Stored items:
■ ■ ■ ■ ■
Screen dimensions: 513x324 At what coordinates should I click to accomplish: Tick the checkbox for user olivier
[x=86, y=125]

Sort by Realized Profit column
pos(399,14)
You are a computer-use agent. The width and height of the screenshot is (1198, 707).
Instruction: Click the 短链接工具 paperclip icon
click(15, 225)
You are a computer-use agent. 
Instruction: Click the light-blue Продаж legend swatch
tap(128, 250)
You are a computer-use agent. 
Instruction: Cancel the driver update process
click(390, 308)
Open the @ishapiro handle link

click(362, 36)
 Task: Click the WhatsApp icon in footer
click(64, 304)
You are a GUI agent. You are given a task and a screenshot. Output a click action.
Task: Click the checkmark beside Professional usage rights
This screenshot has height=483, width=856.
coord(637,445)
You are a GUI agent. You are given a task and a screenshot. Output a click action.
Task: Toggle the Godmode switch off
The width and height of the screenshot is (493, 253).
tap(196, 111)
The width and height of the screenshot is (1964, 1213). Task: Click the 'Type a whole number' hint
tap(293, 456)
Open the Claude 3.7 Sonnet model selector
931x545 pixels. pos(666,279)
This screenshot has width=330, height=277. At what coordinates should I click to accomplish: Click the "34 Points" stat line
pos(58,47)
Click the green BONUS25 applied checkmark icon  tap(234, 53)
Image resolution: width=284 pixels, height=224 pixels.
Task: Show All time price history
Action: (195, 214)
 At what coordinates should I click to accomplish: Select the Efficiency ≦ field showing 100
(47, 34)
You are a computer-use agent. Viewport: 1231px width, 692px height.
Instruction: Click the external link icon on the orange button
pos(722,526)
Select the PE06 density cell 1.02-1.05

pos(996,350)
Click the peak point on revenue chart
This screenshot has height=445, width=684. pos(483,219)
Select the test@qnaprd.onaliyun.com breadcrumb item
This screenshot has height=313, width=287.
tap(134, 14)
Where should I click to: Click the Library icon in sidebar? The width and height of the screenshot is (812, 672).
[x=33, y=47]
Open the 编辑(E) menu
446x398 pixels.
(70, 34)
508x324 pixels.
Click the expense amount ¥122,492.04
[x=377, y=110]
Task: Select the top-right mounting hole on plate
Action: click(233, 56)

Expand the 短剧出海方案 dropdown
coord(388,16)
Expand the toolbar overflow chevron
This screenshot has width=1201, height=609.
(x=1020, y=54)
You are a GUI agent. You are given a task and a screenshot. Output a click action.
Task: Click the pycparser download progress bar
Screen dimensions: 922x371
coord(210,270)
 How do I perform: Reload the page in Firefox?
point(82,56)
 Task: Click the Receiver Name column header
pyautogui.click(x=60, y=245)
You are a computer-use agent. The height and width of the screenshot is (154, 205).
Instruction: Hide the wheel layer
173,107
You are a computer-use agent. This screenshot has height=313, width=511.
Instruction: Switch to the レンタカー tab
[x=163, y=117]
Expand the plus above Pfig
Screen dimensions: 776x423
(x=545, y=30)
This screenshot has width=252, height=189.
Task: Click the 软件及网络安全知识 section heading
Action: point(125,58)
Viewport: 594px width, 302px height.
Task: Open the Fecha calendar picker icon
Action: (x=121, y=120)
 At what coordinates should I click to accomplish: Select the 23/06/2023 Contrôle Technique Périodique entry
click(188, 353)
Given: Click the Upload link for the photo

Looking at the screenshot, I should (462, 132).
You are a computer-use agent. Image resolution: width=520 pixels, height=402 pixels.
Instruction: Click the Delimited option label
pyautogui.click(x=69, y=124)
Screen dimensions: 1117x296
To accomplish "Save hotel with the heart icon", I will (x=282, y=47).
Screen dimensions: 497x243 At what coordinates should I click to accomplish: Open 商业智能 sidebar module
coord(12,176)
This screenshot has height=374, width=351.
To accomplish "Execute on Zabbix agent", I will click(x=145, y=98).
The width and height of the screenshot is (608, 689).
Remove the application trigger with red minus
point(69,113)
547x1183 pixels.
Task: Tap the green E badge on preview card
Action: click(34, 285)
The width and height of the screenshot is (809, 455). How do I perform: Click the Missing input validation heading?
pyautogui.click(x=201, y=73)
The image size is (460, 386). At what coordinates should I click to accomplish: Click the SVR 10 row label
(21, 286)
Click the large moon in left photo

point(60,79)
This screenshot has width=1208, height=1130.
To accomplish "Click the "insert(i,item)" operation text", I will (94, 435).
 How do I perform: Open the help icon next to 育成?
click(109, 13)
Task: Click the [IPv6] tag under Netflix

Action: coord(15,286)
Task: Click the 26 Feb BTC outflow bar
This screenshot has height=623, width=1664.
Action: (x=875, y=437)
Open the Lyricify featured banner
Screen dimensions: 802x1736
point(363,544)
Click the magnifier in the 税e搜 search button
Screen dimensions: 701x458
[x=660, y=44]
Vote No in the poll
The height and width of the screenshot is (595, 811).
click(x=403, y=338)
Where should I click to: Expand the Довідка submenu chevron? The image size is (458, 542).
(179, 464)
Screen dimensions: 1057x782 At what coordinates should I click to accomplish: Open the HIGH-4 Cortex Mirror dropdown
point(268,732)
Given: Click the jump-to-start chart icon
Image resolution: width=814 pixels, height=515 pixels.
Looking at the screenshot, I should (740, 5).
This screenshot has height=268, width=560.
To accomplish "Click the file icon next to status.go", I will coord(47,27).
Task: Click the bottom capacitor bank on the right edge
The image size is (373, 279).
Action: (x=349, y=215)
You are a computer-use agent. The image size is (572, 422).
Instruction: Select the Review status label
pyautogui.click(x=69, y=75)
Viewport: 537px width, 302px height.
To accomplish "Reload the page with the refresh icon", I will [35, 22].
■ ■ ■ ■ ■
[Task details]: Look through the entries above, and wherever a line holds the string "agent", copy it.

[Exercise result]:
You are a computer-use agent. The width and height of the screenshot is (1198, 707).
You are a computer-use agent. 
You are a computer-use agent. 
You are a GUI agent. You are given a task and a screenshot. Output a click action.
You are a GUI agent. You are given a task and a screenshot. Output a click action.
You are a computer-use agent. Viewport: 1231px width, 692px height.
You are a GUI agent. You are given a task and a screenshot. Output a click action.
You are a computer-use agent. The height and width of the screenshot is (154, 205).
You are a computer-use agent. This screenshot has height=313, width=511.
You are a computer-use agent. Image resolution: width=520 pixels, height=402 pixels.
To accomplish "Execute on Zabbix agent", I will click(x=145, y=98).
You are a computer-use agent. The image size is (572, 422).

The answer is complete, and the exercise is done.